#### [Exercise directions]
Look in the material below for the line with "Screen dimensions: 1568x750" and the line with "Click the 运行", then set down exactly those two lines and all lines between, nothing more.

#### [Source material]
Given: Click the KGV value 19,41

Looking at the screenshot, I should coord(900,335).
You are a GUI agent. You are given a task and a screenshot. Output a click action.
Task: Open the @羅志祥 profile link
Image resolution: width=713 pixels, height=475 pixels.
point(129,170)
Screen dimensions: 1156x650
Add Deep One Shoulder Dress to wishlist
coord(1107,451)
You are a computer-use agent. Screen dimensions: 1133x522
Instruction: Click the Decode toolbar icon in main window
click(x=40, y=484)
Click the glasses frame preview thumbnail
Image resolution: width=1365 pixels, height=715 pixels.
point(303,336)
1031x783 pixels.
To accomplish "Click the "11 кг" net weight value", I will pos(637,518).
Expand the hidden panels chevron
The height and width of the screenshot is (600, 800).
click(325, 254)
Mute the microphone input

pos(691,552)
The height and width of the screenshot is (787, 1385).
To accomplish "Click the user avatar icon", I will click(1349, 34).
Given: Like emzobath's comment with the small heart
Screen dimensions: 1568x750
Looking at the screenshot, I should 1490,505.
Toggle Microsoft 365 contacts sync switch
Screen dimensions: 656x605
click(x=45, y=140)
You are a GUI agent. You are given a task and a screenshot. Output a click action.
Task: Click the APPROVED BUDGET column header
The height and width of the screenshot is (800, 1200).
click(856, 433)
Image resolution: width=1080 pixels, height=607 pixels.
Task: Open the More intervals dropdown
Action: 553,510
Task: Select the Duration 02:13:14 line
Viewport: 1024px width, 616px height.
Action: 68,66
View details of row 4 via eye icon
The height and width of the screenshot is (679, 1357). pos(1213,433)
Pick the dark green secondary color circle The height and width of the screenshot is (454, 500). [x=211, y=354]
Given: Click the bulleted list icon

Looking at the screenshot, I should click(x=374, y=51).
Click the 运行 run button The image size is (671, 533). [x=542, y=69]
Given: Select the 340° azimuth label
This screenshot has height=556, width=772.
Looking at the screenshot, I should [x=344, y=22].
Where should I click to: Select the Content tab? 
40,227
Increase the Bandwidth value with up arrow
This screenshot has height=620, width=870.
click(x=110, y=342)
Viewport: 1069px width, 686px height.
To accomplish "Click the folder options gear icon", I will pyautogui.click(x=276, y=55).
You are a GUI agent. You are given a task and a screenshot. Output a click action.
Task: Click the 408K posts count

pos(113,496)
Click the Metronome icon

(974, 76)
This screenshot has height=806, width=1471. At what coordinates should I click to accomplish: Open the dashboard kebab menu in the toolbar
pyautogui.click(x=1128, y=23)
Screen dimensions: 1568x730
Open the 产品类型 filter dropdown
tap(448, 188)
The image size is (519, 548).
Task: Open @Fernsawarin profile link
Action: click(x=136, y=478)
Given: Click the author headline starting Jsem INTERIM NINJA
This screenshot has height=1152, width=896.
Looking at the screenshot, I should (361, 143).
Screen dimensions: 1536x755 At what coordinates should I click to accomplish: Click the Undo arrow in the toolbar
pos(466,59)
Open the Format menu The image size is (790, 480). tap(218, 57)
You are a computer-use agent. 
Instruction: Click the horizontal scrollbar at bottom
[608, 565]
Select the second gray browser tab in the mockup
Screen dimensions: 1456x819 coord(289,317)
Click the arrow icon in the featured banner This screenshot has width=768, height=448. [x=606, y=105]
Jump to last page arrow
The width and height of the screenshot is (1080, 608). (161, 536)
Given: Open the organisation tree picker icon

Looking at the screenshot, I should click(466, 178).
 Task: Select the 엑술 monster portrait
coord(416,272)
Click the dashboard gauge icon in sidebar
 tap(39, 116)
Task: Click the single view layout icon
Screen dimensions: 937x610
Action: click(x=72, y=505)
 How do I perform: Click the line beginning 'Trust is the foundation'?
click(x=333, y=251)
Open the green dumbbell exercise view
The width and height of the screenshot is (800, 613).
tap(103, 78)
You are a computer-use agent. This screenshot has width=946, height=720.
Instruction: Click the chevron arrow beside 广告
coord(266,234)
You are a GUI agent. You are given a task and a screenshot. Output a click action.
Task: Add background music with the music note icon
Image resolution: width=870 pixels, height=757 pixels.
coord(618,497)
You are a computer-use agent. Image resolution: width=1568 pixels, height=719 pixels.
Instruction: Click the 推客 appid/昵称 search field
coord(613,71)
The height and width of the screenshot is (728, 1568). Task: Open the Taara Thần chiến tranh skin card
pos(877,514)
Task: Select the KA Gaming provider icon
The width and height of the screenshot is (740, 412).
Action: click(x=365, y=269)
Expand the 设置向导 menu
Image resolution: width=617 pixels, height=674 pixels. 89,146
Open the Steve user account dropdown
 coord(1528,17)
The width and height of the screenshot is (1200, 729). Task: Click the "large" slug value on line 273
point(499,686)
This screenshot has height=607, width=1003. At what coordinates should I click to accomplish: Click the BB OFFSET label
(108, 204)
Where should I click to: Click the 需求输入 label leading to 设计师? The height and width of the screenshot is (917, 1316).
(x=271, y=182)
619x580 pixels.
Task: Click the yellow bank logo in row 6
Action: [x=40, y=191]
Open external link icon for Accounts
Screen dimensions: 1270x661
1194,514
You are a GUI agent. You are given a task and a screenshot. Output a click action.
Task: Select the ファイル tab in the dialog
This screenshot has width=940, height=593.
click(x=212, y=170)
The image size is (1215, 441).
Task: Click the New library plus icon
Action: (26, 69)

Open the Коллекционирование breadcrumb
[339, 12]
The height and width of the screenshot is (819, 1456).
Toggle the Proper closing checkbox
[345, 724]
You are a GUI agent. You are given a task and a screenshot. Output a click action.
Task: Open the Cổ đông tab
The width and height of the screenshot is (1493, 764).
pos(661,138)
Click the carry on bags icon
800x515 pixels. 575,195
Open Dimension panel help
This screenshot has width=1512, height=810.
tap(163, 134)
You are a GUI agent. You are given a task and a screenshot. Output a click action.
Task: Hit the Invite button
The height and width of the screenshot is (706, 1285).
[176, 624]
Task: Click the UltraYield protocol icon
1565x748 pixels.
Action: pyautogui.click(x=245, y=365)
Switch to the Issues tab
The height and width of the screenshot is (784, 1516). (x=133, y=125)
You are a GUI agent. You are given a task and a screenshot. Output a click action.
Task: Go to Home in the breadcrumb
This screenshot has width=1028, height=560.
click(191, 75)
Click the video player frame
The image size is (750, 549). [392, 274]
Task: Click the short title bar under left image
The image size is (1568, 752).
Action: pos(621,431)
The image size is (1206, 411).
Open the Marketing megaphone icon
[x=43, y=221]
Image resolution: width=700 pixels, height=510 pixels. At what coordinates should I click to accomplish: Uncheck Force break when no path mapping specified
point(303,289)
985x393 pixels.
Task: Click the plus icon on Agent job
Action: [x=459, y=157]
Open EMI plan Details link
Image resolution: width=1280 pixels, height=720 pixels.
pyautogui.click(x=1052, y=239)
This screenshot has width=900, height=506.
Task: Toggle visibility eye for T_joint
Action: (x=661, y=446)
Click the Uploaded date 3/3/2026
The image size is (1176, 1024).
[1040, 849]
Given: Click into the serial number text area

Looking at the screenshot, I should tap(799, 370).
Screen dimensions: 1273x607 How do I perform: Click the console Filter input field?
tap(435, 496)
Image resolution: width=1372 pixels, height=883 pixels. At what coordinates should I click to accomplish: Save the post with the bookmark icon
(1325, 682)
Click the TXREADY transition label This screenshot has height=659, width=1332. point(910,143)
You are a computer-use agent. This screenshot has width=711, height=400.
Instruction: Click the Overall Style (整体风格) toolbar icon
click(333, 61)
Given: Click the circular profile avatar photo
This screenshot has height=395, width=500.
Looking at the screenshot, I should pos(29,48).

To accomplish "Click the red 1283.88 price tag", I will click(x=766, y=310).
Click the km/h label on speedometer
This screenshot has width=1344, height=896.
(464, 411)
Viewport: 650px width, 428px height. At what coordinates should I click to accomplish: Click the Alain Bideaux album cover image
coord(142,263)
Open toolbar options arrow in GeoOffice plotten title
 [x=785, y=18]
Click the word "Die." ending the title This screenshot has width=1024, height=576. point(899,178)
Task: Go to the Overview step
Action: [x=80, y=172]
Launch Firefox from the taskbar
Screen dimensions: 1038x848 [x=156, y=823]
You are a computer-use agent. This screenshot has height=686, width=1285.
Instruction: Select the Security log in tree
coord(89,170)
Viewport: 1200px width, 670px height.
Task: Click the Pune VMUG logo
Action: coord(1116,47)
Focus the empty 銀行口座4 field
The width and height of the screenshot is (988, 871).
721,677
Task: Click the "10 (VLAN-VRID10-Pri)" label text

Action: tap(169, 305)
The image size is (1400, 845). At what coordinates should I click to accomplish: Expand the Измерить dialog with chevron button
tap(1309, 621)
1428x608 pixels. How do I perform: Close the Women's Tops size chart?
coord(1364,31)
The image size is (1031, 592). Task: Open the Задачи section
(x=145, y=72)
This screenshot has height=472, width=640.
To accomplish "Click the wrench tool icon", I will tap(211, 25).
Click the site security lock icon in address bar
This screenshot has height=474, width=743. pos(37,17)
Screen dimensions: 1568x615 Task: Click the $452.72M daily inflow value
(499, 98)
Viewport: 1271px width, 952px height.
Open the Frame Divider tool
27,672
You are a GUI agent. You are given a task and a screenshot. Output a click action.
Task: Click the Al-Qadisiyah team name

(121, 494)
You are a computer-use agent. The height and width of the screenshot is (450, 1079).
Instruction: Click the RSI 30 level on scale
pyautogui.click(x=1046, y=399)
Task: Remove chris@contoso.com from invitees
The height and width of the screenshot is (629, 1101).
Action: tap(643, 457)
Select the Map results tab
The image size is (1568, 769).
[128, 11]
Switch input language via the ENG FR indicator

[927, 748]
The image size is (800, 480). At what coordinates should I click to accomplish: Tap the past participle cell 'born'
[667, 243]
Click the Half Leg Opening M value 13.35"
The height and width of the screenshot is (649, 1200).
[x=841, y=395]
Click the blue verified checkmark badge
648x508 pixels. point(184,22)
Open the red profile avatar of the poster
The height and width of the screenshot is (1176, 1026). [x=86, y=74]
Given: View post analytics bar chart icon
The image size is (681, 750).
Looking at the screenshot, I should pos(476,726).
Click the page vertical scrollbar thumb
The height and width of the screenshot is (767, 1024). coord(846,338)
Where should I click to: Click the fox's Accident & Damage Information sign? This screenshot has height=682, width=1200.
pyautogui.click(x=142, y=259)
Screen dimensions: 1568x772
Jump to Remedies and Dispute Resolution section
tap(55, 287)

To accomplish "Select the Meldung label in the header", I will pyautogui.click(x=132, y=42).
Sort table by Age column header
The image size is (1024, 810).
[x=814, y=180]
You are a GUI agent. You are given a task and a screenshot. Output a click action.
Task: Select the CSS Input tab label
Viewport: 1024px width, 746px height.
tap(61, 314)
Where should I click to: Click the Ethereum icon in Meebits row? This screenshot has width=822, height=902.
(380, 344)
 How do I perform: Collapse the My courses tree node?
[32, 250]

#### [Output]
Screen dimensions: 1568x750
Looking at the screenshot, I should 1490,505.
Toggle Microsoft 365 contacts sync switch
Screen dimensions: 656x605
click(x=45, y=140)
You are a GUI agent. You are given a task and a screenshot. Output a click action.
Task: Click the APPROVED BUDGET column header
The height and width of the screenshot is (800, 1200).
click(856, 433)
Image resolution: width=1080 pixels, height=607 pixels.
Task: Open the More intervals dropdown
Action: 553,510
Task: Select the Duration 02:13:14 line
Viewport: 1024px width, 616px height.
Action: 68,66
View details of row 4 via eye icon
The height and width of the screenshot is (679, 1357). pos(1213,433)
Pick the dark green secondary color circle The height and width of the screenshot is (454, 500). [x=211, y=354]
Given: Click the bulleted list icon

Looking at the screenshot, I should click(x=374, y=51).
Click the 运行 run button The image size is (671, 533). [x=542, y=69]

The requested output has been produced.